I am sure you agree while it is fun to look at bf-programs, like the

Sierpinski triangle or the Mandelbrot program, being interpreted, it

is much more fun to write a compiler for the bf-language.

\subsubsection*{Tasks (file bfc.scala)}

\begin{itemize}

\item[(5)] Compilers in general attempt to make programs run

  faster by precomputing as much information as possible

  before running the program. In our case we can precompute the

  addresses where we need to jump at the beginning and end of

  loops. 

  For this write a function \texttt{jtable} that precomputes the ``jump

  table'' for a bf-program. This function takes a bf-program 

  as an argument and returns a \texttt{Map[Int, Int]}. The 

  purpose of this Map is to record the information, in cases

  a pc-position points to a '\texttt{[}' or a '\texttt{]}',

  to which pc-position do we need to jump next?

  For example for the program

  \begin{center}

    \texttt{+++++[->++++++++++<]>--<+++[->>++++++++++}

    \texttt{<<]>>++<<----------[+>.>.<+<]}

  \end{center}

  we obtain the Map (note the precise numbers might differ depending on white

  spaces etc.~in the bf-program):

  \begin{center}

  \texttt{Map(69 -> 61, 5 -> 20, 60 -> 70, 27 -> 44, 43 -> 28, 19 -> 6)}

  \end{center}  

  This Map states that for the '\texttt{[}' on position 5, we need to

  jump to position 20, which is just after the corresponding '\texttt{]}'.

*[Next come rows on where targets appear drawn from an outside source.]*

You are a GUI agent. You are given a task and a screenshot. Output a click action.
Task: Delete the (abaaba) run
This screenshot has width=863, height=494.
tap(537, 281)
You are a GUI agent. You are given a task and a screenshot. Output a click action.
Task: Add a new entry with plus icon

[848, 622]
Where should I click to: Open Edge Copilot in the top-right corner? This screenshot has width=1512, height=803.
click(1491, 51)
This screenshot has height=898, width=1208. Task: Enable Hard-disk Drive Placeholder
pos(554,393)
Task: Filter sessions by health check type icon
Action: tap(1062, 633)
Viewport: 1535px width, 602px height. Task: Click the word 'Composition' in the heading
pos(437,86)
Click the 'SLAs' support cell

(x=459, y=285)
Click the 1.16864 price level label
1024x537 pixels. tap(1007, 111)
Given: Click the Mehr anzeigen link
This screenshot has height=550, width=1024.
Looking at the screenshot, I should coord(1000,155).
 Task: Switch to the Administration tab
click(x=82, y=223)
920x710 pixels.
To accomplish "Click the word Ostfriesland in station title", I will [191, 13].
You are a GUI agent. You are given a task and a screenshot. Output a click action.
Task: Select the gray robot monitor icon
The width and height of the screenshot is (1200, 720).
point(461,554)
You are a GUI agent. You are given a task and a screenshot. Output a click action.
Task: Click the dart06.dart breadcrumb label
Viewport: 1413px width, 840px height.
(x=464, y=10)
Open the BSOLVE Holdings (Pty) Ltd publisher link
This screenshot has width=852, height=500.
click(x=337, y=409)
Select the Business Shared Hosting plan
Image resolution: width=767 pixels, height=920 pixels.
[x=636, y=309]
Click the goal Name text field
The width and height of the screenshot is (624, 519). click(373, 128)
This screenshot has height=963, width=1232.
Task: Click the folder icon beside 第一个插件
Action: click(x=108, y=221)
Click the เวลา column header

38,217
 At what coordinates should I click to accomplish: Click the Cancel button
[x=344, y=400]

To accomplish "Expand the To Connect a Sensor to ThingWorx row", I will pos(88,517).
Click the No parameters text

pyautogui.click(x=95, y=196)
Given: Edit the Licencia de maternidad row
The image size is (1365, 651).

  Similarly, for the '\texttt{]}' on position 19, we need to jump to

  position 6, which is just after the '\texttt{[}' on position 5, and so

  on. The idea is to not calculate this information each time

  we hit a bracket, but just look up this information in the 

  \texttt{jtable}. 

  Then adapt the \texttt{compute} and \texttt{run} functions

  from Part 1 in order to take advantage of the information

  stored in the \texttt{jtable}. This means whenever \texttt{jumpLeft}

  and \texttt{jumpRight} was called previously, you should look

  up the jump address in the \texttt{jtable}. Feel free to reuse

  the function \texttt{jumpLeft} and \texttt{jumpRight} for

  calculating the \texttt{jtable}.\hfill{[1 Mark]}

\item[(6)] Compilers try to eliminate any ``dead'' code that could

  slow down programs and also perform what is often called

  \emph{peephole

    optimisations}.\footnote{\url{https://en.wikipedia.org/wiki/Peephole_optimization}}

  For the latter consider that it is difficult for compilers to

  comprehend what is intended with whole programs, but they are very good

  at finding out what small snippets of code do, and then try to

  generate faster code for such snippets.

  In our case, dead code is everything that is not a bf-command.